In the discussion on monetary policy, the following elements were considered:
  • During the previous month, adverse financial conditions worsened, brought on by global and idiosyncratic factors. These conditions caused —among other effects— a higher monthly depreciation than that of other emerging economies. 

  • Total annual inflation rose from 10.8% to 11.4% from August to September. The increase in inflation is explained by additional pressure in food production costs, higher electricity prices, the exchange rate pass-through to tradable-goods, strong demand, and indexation processes for rising inflation rates.

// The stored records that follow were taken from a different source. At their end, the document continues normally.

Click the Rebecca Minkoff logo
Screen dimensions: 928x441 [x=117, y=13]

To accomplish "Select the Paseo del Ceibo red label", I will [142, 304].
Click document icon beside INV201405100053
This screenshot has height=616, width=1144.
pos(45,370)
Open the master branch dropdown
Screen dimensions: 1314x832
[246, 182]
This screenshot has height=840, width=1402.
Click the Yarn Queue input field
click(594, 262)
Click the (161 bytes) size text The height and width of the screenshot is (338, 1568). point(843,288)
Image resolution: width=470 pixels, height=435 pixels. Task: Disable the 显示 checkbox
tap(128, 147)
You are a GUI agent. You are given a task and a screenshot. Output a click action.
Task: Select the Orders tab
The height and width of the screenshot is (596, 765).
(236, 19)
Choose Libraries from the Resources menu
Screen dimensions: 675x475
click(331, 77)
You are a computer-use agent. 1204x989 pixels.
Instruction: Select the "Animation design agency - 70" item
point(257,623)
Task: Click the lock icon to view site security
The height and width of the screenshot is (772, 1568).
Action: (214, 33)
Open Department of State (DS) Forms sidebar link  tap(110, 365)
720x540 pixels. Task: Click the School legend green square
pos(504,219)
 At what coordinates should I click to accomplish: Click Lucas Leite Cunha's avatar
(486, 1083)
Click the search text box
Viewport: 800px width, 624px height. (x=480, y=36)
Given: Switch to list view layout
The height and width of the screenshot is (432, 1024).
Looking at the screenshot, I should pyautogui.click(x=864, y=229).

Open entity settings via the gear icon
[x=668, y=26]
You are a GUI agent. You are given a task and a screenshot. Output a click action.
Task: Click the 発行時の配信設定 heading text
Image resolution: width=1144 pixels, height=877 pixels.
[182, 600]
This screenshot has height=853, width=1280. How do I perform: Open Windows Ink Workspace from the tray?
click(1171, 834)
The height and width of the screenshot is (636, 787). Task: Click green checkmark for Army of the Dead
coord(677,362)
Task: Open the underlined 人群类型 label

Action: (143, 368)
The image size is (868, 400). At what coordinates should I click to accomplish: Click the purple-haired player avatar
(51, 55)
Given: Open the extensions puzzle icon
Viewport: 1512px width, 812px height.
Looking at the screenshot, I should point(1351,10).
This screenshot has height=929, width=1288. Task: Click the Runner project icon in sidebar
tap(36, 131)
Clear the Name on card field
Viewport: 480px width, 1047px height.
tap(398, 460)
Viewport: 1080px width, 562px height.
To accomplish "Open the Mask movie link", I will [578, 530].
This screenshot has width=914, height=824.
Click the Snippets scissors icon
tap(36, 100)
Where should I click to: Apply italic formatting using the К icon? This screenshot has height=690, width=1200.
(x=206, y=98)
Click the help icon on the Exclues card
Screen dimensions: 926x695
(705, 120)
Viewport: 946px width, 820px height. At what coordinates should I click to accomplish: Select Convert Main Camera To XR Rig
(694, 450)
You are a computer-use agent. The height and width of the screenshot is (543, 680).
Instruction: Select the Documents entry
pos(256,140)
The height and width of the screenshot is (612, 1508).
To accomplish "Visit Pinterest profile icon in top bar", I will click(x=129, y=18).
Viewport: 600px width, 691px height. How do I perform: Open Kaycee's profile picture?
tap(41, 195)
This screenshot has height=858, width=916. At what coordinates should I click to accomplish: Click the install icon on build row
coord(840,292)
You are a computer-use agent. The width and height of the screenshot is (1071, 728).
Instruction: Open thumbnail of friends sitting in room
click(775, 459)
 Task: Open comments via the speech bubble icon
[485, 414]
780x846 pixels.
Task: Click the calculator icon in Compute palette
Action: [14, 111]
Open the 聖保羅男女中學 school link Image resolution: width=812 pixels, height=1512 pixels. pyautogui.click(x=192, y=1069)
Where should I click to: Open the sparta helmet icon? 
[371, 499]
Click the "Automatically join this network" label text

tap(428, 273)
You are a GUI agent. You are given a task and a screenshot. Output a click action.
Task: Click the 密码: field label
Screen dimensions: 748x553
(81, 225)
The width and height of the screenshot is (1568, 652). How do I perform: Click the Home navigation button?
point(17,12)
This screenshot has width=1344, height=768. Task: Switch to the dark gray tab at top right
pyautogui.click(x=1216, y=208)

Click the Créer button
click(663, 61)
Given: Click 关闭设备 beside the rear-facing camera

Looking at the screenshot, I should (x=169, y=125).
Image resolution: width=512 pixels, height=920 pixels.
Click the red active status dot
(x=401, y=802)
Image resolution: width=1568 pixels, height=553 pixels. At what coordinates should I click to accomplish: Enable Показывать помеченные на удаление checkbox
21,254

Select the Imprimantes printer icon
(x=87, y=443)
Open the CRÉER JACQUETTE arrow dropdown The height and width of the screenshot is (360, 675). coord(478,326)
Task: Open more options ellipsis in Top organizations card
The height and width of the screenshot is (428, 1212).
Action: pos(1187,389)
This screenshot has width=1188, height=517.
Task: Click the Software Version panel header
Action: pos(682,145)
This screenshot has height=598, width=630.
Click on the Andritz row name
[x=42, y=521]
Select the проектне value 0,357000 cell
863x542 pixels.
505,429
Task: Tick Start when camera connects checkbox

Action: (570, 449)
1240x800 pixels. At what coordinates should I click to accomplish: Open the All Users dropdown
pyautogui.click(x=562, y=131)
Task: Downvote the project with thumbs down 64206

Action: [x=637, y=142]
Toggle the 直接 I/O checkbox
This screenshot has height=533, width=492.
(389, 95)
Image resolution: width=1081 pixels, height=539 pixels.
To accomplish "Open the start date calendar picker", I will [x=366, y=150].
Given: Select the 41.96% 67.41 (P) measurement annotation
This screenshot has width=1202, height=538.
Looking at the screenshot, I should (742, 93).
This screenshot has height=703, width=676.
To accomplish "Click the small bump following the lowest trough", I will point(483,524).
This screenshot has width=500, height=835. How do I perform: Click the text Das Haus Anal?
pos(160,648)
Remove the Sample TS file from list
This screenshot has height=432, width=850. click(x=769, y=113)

Basic inflation—excluding food and regulated items—went from 6.9% to 7.5% between August and September. 

  • Expected inflation measures continued to increase during the last month, steering away from the target. Banco de la República’s monthly survey of economic analysts indicates an expected annual inflation rate of 6.7% for 2023, above last months’ expected rate. 

  • Through to the economic tracking indicator (ISE), the annual growth for economic activity during August was 8.7%, driven by consumption growth as well as by investment in machinery and equipment. Technical staff’s annual GDP growth forecast is 7.9% for 2022 and 0.5% for 2023. Despite the expected deceleration, the GDP forecast sets values 12% higher than those observed in 2019, prior to the pandemic. 

With the decision adopted in today’s session, the Board of Directors continues the monetary policy adjustment process. This adjustment is consistent with the convergence of inflation in the medium term at its 3% target and with sustainable economic growth. The Board will make further decisions as deemed necessary based on new available information.